The Tata Group telecom services stock has skyrocketed from the level of ₹11.80 on January 18, 2021, to ₹224.65 in intraday trade today, delivering 1,804% returns to its shareholders. An investment of ₹1 lakh in Tata Tele in the mid of January last year would have grown to around ₹19 lakh in just one year.
Despite strong returns, analysts have cautioned investors to be more vigilant while investing in such risky stocks. Weak capital structure, low debt coverage indicators, along with high losses incurred in the past remain key concerns for investors.
In the past two months, the stock price of TTML spiked 240% despite no major changes in its financial position or business outlook. The telco has a market capitalisation of ₹44,044 crore, more than that of its peer Tata group companies such as Tata Communications, Tata Elxsi, Tata Chemicals, Indian Hotels, Voltas, and Trent.
Stocks fall over 22% in 5 days on diluting stake to govt
In the last one week, TTML shares has tumbled as much as 22.6% after the company on January 11 approved the conversion of interest payable on its deferred adjusted gross revenue (AGR) dues into equity. The government is likely to hold a 9.5% stake in the company post-conversion of the interest amount into equity shares.

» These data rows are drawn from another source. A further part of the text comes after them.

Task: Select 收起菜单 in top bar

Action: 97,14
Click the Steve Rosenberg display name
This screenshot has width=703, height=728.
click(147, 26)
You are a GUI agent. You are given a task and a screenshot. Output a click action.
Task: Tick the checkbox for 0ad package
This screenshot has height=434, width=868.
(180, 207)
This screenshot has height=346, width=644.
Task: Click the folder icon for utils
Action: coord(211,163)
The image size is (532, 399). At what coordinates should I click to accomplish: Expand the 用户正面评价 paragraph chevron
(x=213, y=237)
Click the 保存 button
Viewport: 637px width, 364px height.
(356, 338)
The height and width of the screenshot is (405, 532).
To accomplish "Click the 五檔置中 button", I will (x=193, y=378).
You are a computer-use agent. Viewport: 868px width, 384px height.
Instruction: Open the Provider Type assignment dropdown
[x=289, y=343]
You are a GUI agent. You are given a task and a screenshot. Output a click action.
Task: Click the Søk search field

At the end of September quarter of 2021, Tata group companies held a combined 74.36% holding in TTML. Apart from promoters, TTML is almost completely held by retail investors, who own 23.22% shareholding in the company.
In an exchange filing on January 11, the company stated that the net present value (NPV) of the interest due to the government was expected to be around ₹850 crore, subject to confirmation from the Department of Telecommunications (DoT). The Tata group firm further said that the average price of the company’s shares at the relevant date of August 14, 2021, as per the calculation method provided works out to be about ₹41.50 per share.

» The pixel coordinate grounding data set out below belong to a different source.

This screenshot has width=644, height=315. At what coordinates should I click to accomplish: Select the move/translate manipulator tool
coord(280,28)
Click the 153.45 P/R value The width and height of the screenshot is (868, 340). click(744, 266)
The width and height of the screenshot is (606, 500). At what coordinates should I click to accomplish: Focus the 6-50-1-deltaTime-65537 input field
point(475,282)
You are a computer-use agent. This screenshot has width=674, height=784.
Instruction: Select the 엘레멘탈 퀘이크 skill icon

“In case of conversion, it will result in dilution of all the existing shareholders of the company, including the promoters. Following conversion, it is expected that the government will hold approx. 9.5% of the total outstanding shares of the company,” TTML said in a filing to the BSE.
On Tuesday, TTML share price opened lower for the fifth straight session and hit a lower circuit of 5% at ₹225.3 apiece on the BSE. The midcap stock was trading higher than its average historical valuations and also higher than 20-day, 50-day, 100-day, and 200-day moving averages.
TTML reports loss for 10 consecutive quarters
Tata Tele Business Services, formally known as Tata TeleServices, has consistently reported weak results during the last ten quarters. The Mumbai-based broadband, telecommunications and cloud service provider reported a net loss of ₹313.6 crore during the quarter ended September 2021, as compared to a loss of ₹341.1 crore in the year-ago period. The total income stood at ₹271.33 crore, up 4.6% from the prior-year period.
For the full year ended March 31, 2021, net loss nearly halved to about ₹1,996.7 crore from ₹3,714.1 crore in FY20. The total income was flat at ₹1,055 crore as compared to ₹1,088.3 crore in the previous fiscal.